My sincere apologies to everyone that visits my blog but I'm disabling comments until further notice, possibly until the L-39 is finished. I simply don't have the time or energy to put up with any more abuse and insults from certain posters. I believe in free speech and so I refuse to delete comments but I'm truly fed up with the bile being thrown at me lately in my own 'house'. To everyone that's been very cool and left some great comments and questions, thank you very very much, I *really* appreciate your support.

If you want to get in touch with me or have a question etc then please contact me through my youtube email.

I will still post updates on the plane whenever I can, but for now my blog will be a passive medium only I'm afraid.

Thanks for your understanding. I'm sorry it had to come to this.

Happy flying.


Thursday, February 5, 2009

Back seat drivers...

Yup, you can be one. Here's a shot of the rear cockpit so far.

Click to enlarge as usual.

In case you're wondering about the orange panel on the centre console its technical name is the "Trainee Instrument Fault Simulator Panel", but a better description I think would be "Panel of Misery". ;)

The switches and levers on it let a rear seat instructor fail just about every single instrument in the front cockpit, in several combinations, including all electrical power, while everything in the rear pit continues to work normally.
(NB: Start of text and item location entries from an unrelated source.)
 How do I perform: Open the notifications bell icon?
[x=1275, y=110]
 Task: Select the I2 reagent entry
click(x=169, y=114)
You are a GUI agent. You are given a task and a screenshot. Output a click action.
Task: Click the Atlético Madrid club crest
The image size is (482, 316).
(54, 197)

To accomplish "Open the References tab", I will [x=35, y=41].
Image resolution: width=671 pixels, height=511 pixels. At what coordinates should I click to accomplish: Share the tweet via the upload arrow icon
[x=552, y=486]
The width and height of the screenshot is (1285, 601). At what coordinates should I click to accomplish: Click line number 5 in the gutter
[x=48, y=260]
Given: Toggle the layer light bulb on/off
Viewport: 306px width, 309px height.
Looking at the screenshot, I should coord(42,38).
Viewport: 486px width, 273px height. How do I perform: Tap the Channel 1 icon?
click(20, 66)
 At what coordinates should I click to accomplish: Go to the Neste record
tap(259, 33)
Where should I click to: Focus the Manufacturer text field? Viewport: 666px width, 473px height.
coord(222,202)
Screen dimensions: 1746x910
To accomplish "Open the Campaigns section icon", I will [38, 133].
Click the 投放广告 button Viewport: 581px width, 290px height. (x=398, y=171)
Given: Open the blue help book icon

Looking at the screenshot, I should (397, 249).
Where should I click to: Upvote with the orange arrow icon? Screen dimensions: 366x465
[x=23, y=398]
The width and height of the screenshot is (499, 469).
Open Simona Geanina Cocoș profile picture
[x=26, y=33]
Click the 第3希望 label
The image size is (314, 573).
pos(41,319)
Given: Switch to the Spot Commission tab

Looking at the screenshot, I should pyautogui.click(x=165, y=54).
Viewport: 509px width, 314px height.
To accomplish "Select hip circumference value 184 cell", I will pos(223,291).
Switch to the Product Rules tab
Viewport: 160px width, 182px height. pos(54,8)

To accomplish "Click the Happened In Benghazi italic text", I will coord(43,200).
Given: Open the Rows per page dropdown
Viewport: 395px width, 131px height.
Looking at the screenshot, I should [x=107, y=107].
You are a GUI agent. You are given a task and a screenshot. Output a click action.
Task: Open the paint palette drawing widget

It's fantastic for partial panel or IFR training in Shared Cockpit. Most of the instruments in the L-39 are electrically driven and if you flip every failure switch at the same time then the only remaining reliable instruments in the front are, and I kid you not, the fuel quantity indicator and the slip ball. That's it. :)

Flip all those on someone at night or in cloud and you're going to be in for a lot of verbal abuse.

I should also mention that despite not having a huge 'step up' for the rear cockpit, visibility from the back seat of the L-39 is really good, and on a standard three degree approach you can easily maintain sight of the runway threshold and centreline until the very end of the flare.